A virtual machine is the emulation of a computer system, which is based on computer architecture and provides the functionality of an actual physical computer. Their implementations may involve specialized hardware, software, or a combination of the two.
we will be using Oracle VM VirtualBox as our virtual machine for this project.
WHY???
If we intend to build an operating system, we can achieve this much more easily with a virtual machine than with a physical computer. Because executing our operating system on a virtual machine is much faster than getting our operating system onto a physical medium and then executing it on a physical machine.
Step 02: Installing & Setting Up a Host Operating System
I have used Ubuntu as the host operating system for this OS development process. You can use this link to download Ubuntu.

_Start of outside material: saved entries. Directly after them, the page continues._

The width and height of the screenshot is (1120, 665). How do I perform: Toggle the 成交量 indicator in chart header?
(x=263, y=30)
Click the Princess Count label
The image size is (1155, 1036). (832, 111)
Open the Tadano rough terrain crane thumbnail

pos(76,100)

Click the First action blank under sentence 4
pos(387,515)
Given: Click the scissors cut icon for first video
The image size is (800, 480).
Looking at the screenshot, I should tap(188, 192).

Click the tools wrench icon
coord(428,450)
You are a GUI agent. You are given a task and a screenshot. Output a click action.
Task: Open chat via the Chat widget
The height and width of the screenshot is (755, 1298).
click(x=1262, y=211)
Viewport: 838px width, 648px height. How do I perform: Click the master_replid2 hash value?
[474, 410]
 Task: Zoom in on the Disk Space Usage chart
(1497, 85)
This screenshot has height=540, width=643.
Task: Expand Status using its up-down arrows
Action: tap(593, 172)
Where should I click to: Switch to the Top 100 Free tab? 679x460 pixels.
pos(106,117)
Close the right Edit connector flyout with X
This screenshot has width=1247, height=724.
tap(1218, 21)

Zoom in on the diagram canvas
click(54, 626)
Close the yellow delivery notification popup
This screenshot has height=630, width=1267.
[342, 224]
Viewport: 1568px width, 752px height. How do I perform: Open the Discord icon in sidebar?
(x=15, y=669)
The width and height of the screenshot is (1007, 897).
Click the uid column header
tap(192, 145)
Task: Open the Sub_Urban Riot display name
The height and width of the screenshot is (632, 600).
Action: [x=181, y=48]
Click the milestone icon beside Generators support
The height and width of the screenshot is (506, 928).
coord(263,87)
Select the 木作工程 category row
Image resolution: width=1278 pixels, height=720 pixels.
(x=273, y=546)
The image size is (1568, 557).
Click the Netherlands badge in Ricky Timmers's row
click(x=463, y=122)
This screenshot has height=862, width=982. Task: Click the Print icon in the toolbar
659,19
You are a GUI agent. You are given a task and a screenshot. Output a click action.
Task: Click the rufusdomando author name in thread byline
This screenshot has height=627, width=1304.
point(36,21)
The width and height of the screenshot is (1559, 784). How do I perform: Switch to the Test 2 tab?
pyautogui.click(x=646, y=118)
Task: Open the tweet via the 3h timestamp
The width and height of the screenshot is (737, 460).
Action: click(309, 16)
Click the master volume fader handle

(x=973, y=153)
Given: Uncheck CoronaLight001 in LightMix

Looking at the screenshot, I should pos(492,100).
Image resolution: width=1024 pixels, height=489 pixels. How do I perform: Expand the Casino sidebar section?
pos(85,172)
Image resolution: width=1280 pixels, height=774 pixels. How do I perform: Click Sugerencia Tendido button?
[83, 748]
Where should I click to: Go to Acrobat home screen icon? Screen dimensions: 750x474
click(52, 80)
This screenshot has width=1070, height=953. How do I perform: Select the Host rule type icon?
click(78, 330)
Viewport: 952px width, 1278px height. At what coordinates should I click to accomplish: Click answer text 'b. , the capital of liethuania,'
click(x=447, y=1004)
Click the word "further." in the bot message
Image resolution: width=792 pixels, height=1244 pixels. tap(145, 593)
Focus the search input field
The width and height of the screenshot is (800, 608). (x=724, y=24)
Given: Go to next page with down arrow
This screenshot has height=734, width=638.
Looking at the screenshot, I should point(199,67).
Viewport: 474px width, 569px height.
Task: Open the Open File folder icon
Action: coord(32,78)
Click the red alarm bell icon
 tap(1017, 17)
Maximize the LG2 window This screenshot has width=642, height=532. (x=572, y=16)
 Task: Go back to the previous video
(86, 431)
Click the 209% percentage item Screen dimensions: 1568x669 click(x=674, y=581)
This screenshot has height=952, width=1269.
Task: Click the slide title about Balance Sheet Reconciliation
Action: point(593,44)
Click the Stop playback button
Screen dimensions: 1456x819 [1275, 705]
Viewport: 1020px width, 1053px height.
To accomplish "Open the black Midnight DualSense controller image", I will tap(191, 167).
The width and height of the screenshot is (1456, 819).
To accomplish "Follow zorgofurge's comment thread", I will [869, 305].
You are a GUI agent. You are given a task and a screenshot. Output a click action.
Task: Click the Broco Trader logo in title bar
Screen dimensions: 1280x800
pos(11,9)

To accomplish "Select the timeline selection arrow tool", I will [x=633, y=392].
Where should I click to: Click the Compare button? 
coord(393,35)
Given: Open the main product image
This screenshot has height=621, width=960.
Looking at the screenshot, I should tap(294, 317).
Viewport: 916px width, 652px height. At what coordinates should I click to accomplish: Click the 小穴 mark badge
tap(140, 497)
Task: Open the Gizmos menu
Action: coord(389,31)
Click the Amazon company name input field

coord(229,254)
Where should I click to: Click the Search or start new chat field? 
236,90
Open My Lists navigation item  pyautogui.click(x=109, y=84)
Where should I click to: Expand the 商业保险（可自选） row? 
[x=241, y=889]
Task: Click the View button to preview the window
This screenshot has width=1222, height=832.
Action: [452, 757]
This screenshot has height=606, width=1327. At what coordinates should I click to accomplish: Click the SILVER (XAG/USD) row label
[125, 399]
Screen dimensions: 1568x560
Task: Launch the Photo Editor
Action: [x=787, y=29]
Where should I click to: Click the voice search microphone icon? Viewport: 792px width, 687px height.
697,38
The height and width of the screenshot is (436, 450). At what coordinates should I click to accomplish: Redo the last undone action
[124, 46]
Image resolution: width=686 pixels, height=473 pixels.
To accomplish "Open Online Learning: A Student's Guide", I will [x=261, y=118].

Once Ubuntu is installed, either physical or virtual, and set it up on the virtual machine, the following packages should be installed using apt-get:
sudo apt-get install build-essential nasm genisoimage bochs bochs-sdl
programming languages…
We’ll be using the C Programming Language with the GCC compiler to develop our OS. We selected C as building an operating system requires precise control over generated code as well as direct memory access.
For writing assembly code, we’ll use NASM as the assembler.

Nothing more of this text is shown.